Emit all the data exactly as provided.

(Information shown)

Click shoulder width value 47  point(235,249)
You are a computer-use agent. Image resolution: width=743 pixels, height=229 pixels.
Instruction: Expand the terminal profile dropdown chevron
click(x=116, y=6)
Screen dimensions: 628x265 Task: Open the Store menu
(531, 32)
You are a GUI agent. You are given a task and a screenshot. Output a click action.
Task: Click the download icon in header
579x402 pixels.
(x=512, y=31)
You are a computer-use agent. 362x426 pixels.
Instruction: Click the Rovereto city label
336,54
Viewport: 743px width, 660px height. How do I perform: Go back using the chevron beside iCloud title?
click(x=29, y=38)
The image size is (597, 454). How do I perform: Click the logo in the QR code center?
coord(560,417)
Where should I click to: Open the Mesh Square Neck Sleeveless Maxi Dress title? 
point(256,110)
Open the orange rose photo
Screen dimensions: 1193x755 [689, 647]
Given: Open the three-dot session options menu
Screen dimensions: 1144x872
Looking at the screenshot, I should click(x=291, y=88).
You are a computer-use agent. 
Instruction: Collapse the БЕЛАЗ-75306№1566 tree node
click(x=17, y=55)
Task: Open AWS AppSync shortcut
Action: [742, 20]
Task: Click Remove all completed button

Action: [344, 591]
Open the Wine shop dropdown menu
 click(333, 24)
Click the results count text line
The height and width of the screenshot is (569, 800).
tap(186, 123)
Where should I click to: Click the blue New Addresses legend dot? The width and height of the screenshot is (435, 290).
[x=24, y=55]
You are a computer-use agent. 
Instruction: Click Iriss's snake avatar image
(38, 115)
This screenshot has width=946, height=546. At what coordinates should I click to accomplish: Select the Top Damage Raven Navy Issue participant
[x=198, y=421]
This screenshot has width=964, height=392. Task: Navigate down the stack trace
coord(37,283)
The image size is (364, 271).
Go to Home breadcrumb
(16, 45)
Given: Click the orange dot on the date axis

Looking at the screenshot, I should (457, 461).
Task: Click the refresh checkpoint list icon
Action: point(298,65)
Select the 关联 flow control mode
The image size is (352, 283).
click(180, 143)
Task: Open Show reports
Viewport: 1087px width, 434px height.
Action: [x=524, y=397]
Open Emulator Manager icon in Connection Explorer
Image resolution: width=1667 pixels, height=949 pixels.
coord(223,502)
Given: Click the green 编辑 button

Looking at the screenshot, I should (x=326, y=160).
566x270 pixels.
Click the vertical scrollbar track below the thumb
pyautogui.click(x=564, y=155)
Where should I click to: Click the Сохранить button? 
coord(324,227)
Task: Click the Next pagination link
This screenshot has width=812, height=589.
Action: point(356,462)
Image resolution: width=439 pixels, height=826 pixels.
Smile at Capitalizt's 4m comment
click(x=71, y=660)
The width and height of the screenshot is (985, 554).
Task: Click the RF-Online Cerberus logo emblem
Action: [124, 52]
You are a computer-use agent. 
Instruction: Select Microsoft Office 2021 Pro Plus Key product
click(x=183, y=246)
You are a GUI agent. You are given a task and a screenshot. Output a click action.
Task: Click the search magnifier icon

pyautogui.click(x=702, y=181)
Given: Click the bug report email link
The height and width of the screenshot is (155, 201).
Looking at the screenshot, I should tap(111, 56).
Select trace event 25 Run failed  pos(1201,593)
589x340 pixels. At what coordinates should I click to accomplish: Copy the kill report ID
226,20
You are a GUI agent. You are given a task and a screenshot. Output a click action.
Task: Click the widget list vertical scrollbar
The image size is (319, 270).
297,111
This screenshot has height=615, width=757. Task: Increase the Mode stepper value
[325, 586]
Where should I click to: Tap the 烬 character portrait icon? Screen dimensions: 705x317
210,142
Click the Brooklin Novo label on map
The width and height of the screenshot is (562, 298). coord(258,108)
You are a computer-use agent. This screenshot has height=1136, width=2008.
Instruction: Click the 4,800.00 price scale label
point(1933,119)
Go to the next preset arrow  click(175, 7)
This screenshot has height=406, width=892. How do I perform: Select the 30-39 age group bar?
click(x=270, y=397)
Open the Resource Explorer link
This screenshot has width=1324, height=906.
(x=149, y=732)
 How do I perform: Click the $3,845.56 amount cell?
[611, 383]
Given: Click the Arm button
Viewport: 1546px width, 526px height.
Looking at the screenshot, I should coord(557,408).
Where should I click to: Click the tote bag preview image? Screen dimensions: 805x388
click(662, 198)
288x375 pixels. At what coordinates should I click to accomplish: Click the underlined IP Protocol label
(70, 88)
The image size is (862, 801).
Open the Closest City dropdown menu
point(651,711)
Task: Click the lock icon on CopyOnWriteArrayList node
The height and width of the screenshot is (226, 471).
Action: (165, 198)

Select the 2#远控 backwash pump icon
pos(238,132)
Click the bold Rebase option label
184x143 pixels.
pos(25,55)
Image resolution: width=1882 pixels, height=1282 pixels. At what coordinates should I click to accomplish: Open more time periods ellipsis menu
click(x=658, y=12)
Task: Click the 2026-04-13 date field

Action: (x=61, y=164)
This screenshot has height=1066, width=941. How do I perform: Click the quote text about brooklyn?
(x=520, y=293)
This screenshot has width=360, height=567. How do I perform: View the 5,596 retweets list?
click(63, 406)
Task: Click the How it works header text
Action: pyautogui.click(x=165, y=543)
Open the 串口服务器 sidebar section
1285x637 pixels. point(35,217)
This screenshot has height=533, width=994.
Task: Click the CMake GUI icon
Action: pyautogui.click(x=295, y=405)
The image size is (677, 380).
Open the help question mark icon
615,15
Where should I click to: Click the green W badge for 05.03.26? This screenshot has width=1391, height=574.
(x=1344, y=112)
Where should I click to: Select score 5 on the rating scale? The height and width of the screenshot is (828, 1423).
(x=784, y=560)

(End Information shown)

**Response box**
Click shoulder width value 47  point(235,249)
You are a computer-use agent. Image resolution: width=743 pixels, height=229 pixels.
Instruction: Expand the terminal profile dropdown chevron
click(x=116, y=6)
Screen dimensions: 628x265 Task: Open the Store menu
(531, 32)
You are a GUI agent. You are given a task and a screenshot. Output a click action.
Task: Click the download icon in header
579x402 pixels.
(x=512, y=31)
You are a computer-use agent. 362x426 pixels.
Instruction: Click the Rovereto city label
336,54
Viewport: 743px width, 660px height. How do I perform: Go back using the chevron beside iCloud title?
click(x=29, y=38)
The image size is (597, 454). How do I perform: Click the logo in the QR code center?
coord(560,417)
Where should I click to: Open the Mesh Square Neck Sleeveless Maxi Dress title? 
point(256,110)
Open the orange rose photo
Screen dimensions: 1193x755 [689, 647]
Given: Open the three-dot session options menu
Screen dimensions: 1144x872
Looking at the screenshot, I should click(x=291, y=88).
You are a computer-use agent. 
Instruction: Collapse the БЕЛАЗ-75306№1566 tree node
click(x=17, y=55)
Task: Open AWS AppSync shortcut
Action: [742, 20]
Task: Click Remove all completed button

Action: [344, 591]
Open the Wine shop dropdown menu
 click(333, 24)
Click the results count text line
The height and width of the screenshot is (569, 800).
tap(186, 123)
Where should I click to: Click the blue New Addresses legend dot? The width and height of the screenshot is (435, 290).
[x=24, y=55]
You are a computer-use agent. 
Instruction: Click Iriss's snake avatar image
(38, 115)
This screenshot has width=946, height=546. At what coordinates should I click to accomplish: Select the Top Damage Raven Navy Issue participant
[x=198, y=421]
This screenshot has width=964, height=392. Task: Navigate down the stack trace
coord(37,283)
The image size is (364, 271).
Go to Home breadcrumb
(16, 45)
Given: Click the orange dot on the date axis

Looking at the screenshot, I should (457, 461).
Task: Click the refresh checkpoint list icon
Action: point(298,65)
Select the 关联 flow control mode
The image size is (352, 283).
click(180, 143)
Task: Open Show reports
Viewport: 1087px width, 434px height.
Action: [x=524, y=397]
Open Emulator Manager icon in Connection Explorer
Image resolution: width=1667 pixels, height=949 pixels.
coord(223,502)
Given: Click the green 编辑 button

Looking at the screenshot, I should (x=326, y=160).
566x270 pixels.
Click the vertical scrollbar track below the thumb
pyautogui.click(x=564, y=155)
Where should I click to: Click the Сохранить button? 
coord(324,227)
Task: Click the Next pagination link
This screenshot has width=812, height=589.
Action: point(356,462)
Image resolution: width=439 pixels, height=826 pixels.
Smile at Capitalizt's 4m comment
click(x=71, y=660)
The width and height of the screenshot is (985, 554).
Task: Click the RF-Online Cerberus logo emblem
Action: [124, 52]
You are a computer-use agent. 
Instruction: Select Microsoft Office 2021 Pro Plus Key product
click(x=183, y=246)
You are a GUI agent. You are given a task and a screenshot. Output a click action.
Task: Click the search magnifier icon

pyautogui.click(x=702, y=181)
Given: Click the bug report email link
The height and width of the screenshot is (155, 201).
Looking at the screenshot, I should tap(111, 56).
Select trace event 25 Run failed  pos(1201,593)
589x340 pixels. At what coordinates should I click to accomplish: Copy the kill report ID
226,20
You are a GUI agent. You are given a task and a screenshot. Output a click action.
Task: Click the widget list vertical scrollbar
The image size is (319, 270).
297,111
This screenshot has height=615, width=757. Task: Increase the Mode stepper value
[325, 586]
Where should I click to: Tap the 烬 character portrait icon? Screen dimensions: 705x317
210,142
Click the Brooklin Novo label on map
The width and height of the screenshot is (562, 298). coord(258,108)
You are a computer-use agent. This screenshot has height=1136, width=2008.
Instruction: Click the 4,800.00 price scale label
point(1933,119)
Go to the next preset arrow  click(175, 7)
This screenshot has height=406, width=892. How do I perform: Select the 30-39 age group bar?
click(x=270, y=397)
Open the Resource Explorer link
This screenshot has width=1324, height=906.
(x=149, y=732)
 How do I perform: Click the $3,845.56 amount cell?
[611, 383]
Given: Click the Arm button
Viewport: 1546px width, 526px height.
Looking at the screenshot, I should coord(557,408).
Where should I click to: Click the tote bag preview image? Screen dimensions: 805x388
click(662, 198)
288x375 pixels. At what coordinates should I click to accomplish: Click the underlined IP Protocol label
(70, 88)
The image size is (862, 801).
Open the Closest City dropdown menu
point(651,711)
Task: Click the lock icon on CopyOnWriteArrayList node
The height and width of the screenshot is (226, 471).
Action: (165, 198)

Select the 2#远控 backwash pump icon
pos(238,132)
Click the bold Rebase option label
184x143 pixels.
pos(25,55)
Image resolution: width=1882 pixels, height=1282 pixels. At what coordinates should I click to accomplish: Open more time periods ellipsis menu
click(x=658, y=12)
Task: Click the 2026-04-13 date field

Action: (x=61, y=164)
This screenshot has height=1066, width=941. How do I perform: Click the quote text about brooklyn?
(x=520, y=293)
This screenshot has width=360, height=567. How do I perform: View the 5,596 retweets list?
click(63, 406)
Task: Click the How it works header text
Action: pyautogui.click(x=165, y=543)
Open the 串口服务器 sidebar section
1285x637 pixels. point(35,217)
This screenshot has height=533, width=994.
Task: Click the CMake GUI icon
Action: pyautogui.click(x=295, y=405)
The image size is (677, 380).
Open the help question mark icon
615,15
Where should I click to: Click the green W badge for 05.03.26? This screenshot has width=1391, height=574.
(x=1344, y=112)
Where should I click to: Select score 5 on the rating scale? The height and width of the screenshot is (828, 1423).
(x=784, y=560)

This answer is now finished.